### Work task
Your copy should match the entries exactly, except that it holds no pictures.

### Records for this exercise

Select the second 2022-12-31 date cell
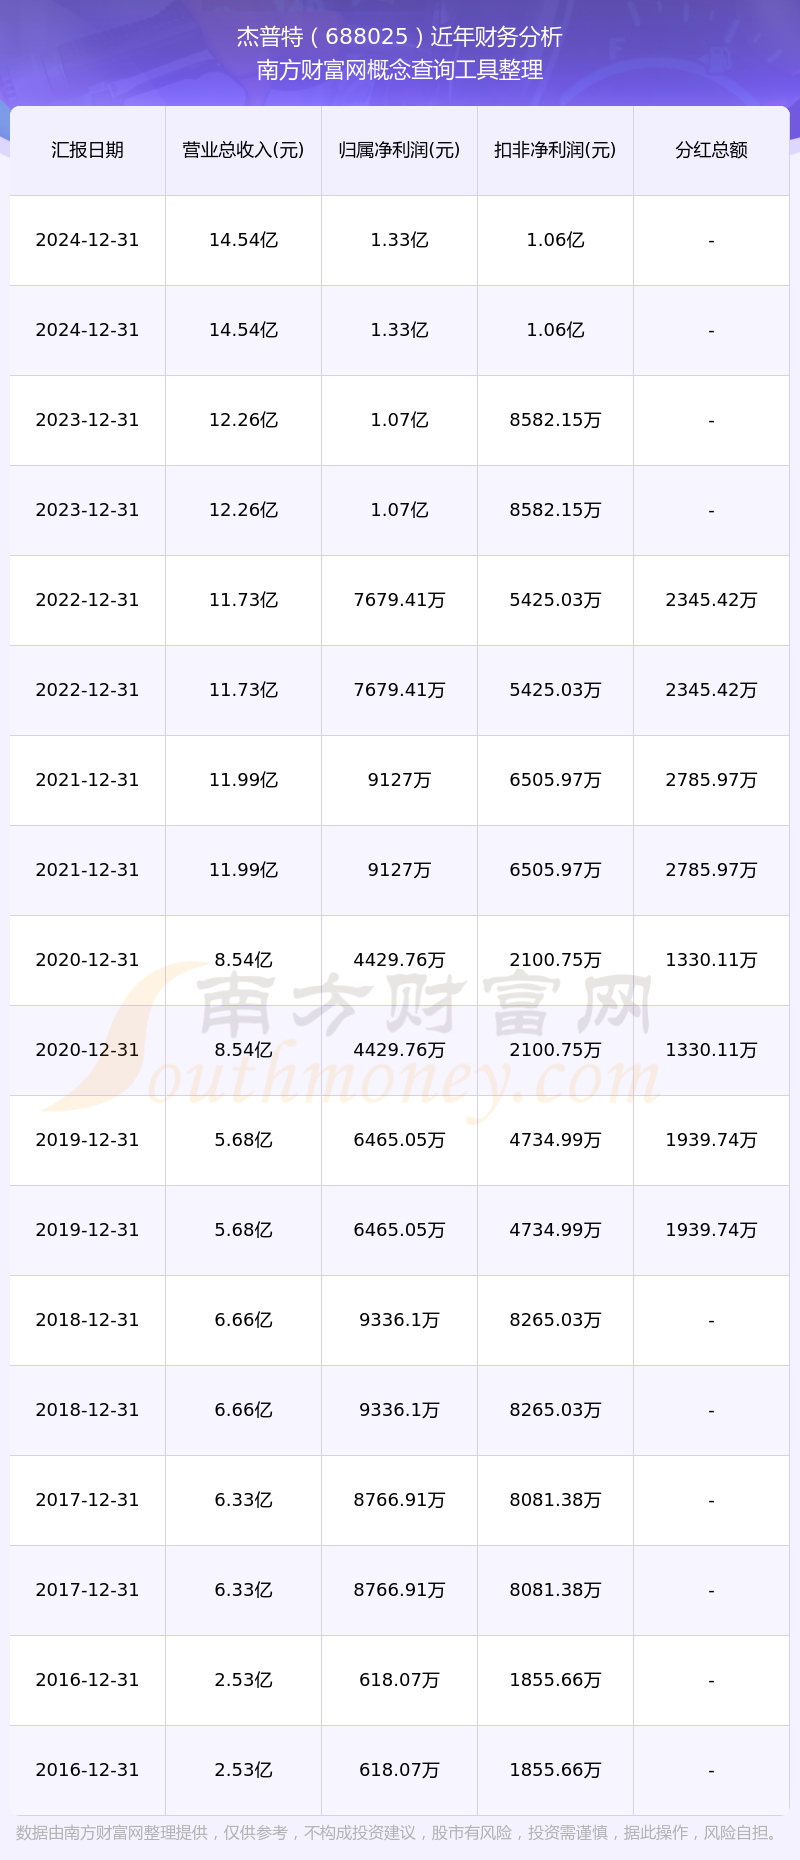 point(87,690)
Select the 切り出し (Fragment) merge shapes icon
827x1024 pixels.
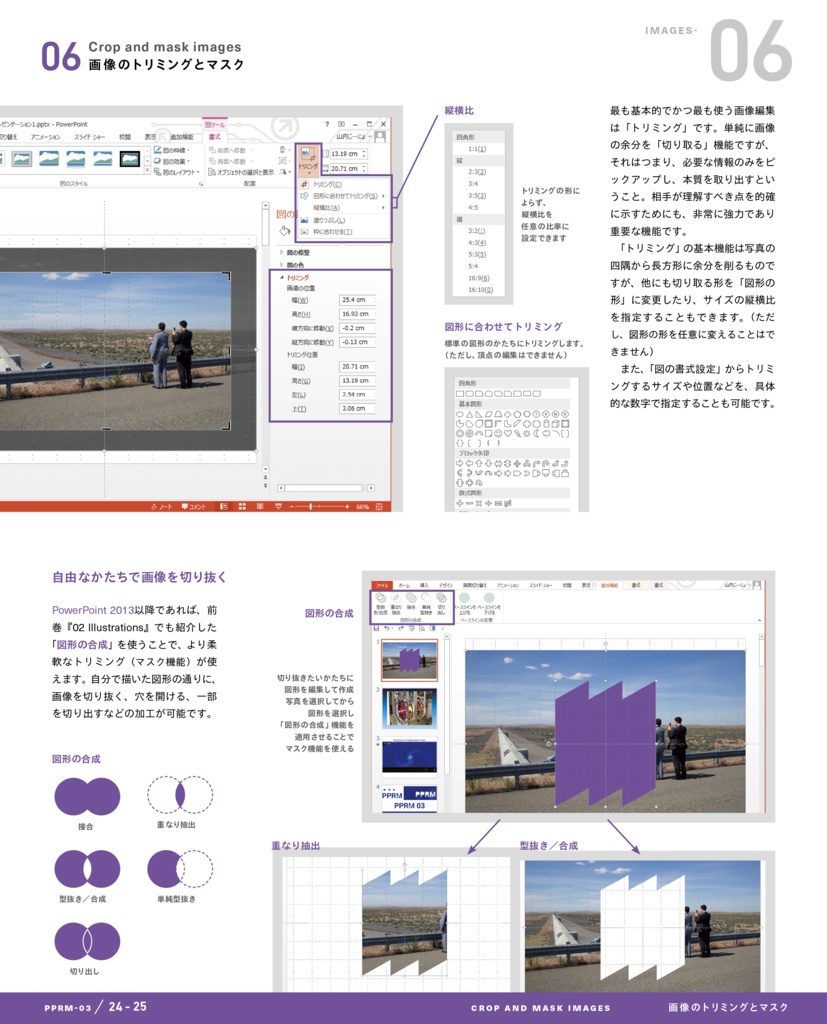click(87, 940)
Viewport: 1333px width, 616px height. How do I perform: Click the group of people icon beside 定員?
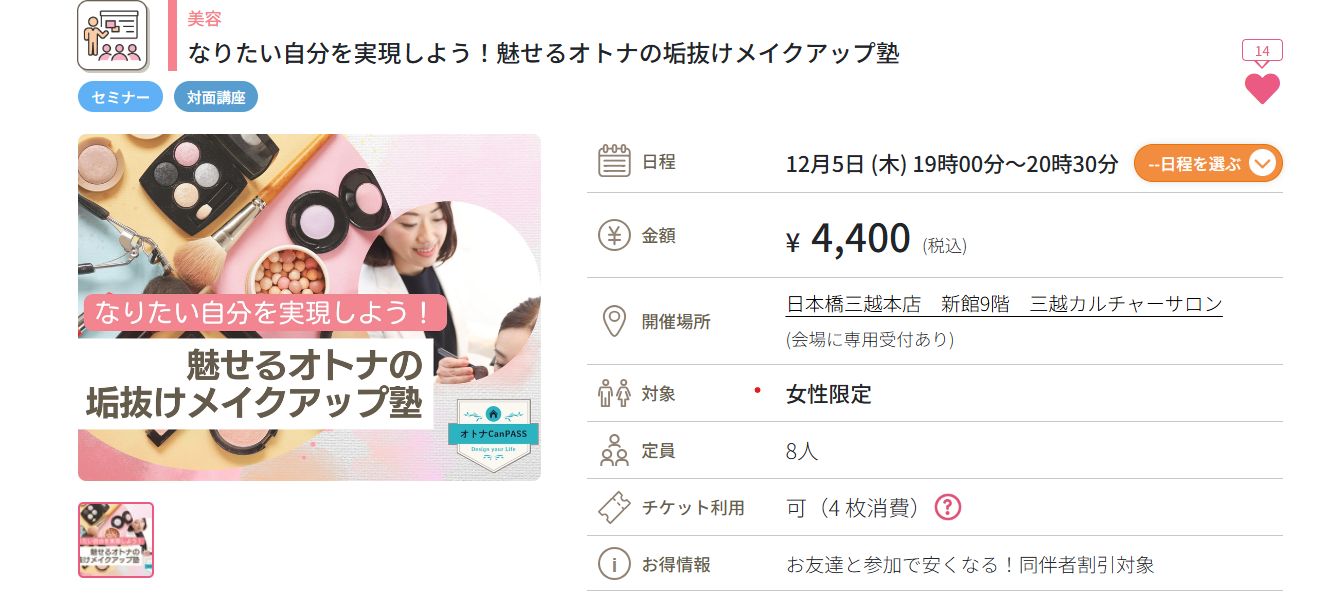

### Task solution
Select the second 2022-12-31 date cell
 point(87,690)
Select the 切り出し (Fragment) merge shapes icon
827x1024 pixels.
click(87, 940)
Viewport: 1333px width, 616px height. How do I perform: Click the group of people icon beside 定員?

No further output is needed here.